(Data to examine begins)

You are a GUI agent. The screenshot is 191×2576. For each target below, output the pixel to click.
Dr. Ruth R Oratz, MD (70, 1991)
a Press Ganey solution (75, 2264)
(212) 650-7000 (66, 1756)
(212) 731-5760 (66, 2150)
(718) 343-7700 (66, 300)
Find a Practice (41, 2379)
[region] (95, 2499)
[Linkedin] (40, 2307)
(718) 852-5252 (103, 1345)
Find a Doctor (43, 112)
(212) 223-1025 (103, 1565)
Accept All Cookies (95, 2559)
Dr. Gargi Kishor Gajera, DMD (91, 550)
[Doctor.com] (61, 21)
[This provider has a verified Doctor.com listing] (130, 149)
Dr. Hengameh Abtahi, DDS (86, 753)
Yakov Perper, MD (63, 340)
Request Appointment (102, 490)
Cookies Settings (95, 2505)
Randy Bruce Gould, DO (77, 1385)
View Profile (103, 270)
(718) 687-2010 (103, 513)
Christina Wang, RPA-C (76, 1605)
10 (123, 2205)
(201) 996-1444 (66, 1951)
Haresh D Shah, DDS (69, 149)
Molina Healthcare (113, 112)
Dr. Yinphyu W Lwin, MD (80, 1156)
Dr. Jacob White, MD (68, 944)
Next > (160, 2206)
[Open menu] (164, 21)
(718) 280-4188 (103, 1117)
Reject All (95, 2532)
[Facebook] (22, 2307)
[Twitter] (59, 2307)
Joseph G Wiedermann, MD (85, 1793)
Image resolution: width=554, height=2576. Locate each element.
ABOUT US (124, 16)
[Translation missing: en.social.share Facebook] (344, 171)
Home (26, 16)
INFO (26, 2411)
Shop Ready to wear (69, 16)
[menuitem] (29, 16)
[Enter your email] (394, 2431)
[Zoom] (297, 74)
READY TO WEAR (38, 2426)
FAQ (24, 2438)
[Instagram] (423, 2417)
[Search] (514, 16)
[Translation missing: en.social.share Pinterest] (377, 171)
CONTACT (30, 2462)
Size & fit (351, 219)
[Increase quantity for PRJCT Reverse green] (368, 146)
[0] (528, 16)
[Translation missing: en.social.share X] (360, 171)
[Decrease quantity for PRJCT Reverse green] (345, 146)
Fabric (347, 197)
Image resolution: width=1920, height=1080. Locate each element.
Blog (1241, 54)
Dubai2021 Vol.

(Data to examine ends)

What you should do → Your output must contain exactly the lines from the one containing "[Zoom] (297, 74)" to the final line of the data above, and no other text.

Answer to the exercise →
[Zoom] (297, 74)
READY TO WEAR (38, 2426)
FAQ (24, 2438)
[Instagram] (423, 2417)
[Search] (514, 16)
[Translation missing: en.social.share Pinterest] (377, 171)
CONTACT (30, 2462)
Size & fit (351, 219)
[Increase quantity for PRJCT Reverse green] (368, 146)
[0] (528, 16)
[Translation missing: en.social.share X] (360, 171)
[Decrease quantity for PRJCT Reverse green] (345, 146)
Fabric (347, 197)
Image resolution: width=1920, height=1080. Locate each element.
Blog (1241, 54)
Dubai2021 Vol.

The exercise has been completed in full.